Tuesday, March 30, 2010
heatlhy macaroni and cheese (with secret vegetable)
using it up
What’s the opposite of “putting food up” for the winter? Now that we’re into springtime, we’re into “using it up.” I’m so happy for all this lovely daylight and sunshine! But in addition to doing a little spring cleaning (That bright sunlight raking across the surfaces really spotlights the dust, doesn’t it?) it’s time to look critically at what’s in the freezer. I need to really make an effort to eat what I stored in there in the fall. Even though I try never to freeze food that I didn’t love to begin with, sometimes it happens. Something I only sort of liked when I carefully labeled and froze it (probably because I was sick of eating it at the time) can languish in the freezer for months, sometimes years. Does this sound familiar? These things don’t exactly call my name when I open the lid and peer in, looking for something for dinner. It’s easy to shove them aside in favor of something that sounds more delicious. Like home-made pizza, or refried beans to make tostadas, or minestrone soup.
For the last two weeks, I’ve approached this freezer-cleaning project with real grit and determination. Here’s my strategy.
1. No new veggies. I’m still getting my weekly CSA produce boxes, so fresh food IS still coming into the house, but other than that, NO other vegetables are coming in. Mainly, this means no impulse buys of interesting and fun vegetables at Costco (including asparagus and green beans!).

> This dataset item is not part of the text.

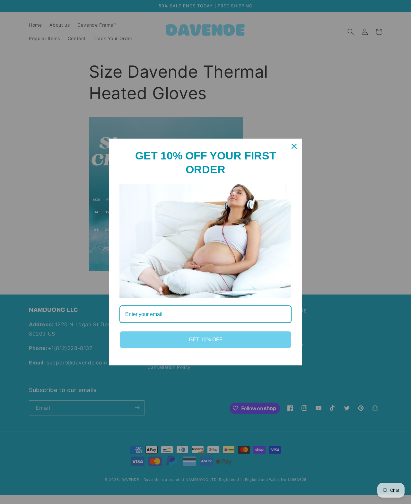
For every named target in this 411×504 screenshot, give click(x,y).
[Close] (294, 146)
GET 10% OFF (206, 339)
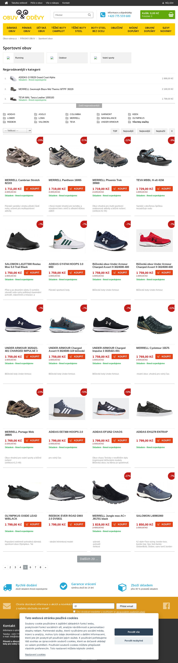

2. Just give it a try! The funny thing is, even if it doesn’t actually sound that good sitting in the freezer, if I thaw it out and heat it up and come up with something to serve with it, it usually turns out to be pretty good.
3. Feed it to your friends. Are you wondering why I’m not telling you the names of the frozen foods I’ve been avoiding? It’s because if you come over for dinner sometime soon, I’m likely to feed them to you. It helps to have a little help to polish off that giant tub of braised celery.
4. Get creative with combinations. I’ve been thawing out sort of random combinations of things, and it’s kind of fun have a little of this, a little of that… kind of a tapas-inspired meal.
5. Try new ways to use old ingredients. My recipe this week is an example of a new idea for old stuff in my freezer! I had baked a turban squash during the winter, planning to eat it later as a squash puree or a soup. But last week I remembered a recipe I’d seen for macaroni and cheese that used squash puree instead of béchamel sauce (you know, butter, flour, milk) to make it creamy… a really healthy alternative to the usual mac & cheese! So I dug up the recipe and tried it—really fun!
healthy macaroni & cheese
This recipe is based on one that Fine Cooking emailed out after the New Year (you know, healthy resolutions and all that). The original recipe is from a book by Ellie Krieger, called The Food You Crave: Luscious recipes for a healthy life, which I don’t own, but maybe I should! Anyway, I’ve changed the recipe around a lot, (less cheese, added onions) but the basic idea was hers, and I think it works great. Try this if you’re feeling adventuresome but want something sort of comfort-foody, and especially make it if you have squash in your freezer!
1 16-oz. box elbow macaroni (I like to use whole-wheat)
1 large onion, minced
1 teaspoon olive oil
1 teaspoon salt
30 oz. frozen puréed winter squash, thawed
3 cups skim milk
6 oz. grated extra-sharp cheddar cheese (about 2 cups)
1 ½ teaspoon dry mustard
1/8 teaspoon cayenne pepper
½ cup fresh bread crumbs
¼ cup freshly grated parmesan cheese
1. Preheat the oven to 375°F. Coat a 9 x 13-in. baking dish with cooking spray. Cook the macaroni according the package directions. Drain and return to the pasta pot.
2. Meanwhile, sauté the onion and salt in the olive oil in large pan until soft. Add the milk and squash and cook over low heat, stirring occasionally until the mixture is almost simmering. Remove the pan from the heat and stir in the cheddar, mustard, and cayenne. Add more salt to taste—you will probably want to add more salt to make up for the cheese that isn’t in there. It’s OK if it gets grainy—the pasta will absorb the sauce and it’ll turn out just fine. Pour this mixture over the macaroni and stir to combine. Pour into baking dish.
3. Combine the bread crumbs and Parmesan in small grinder and grind until combined. Sprinkle over the top of the macaroni and cheese. Bake until piping hot in the center, 30 to 40 minutes (on the longer side if you made the dish earlier in the day, before baking it). If the topping isn’t nicely browned, broil for 3 minutes so the top is crisp and nicely browned.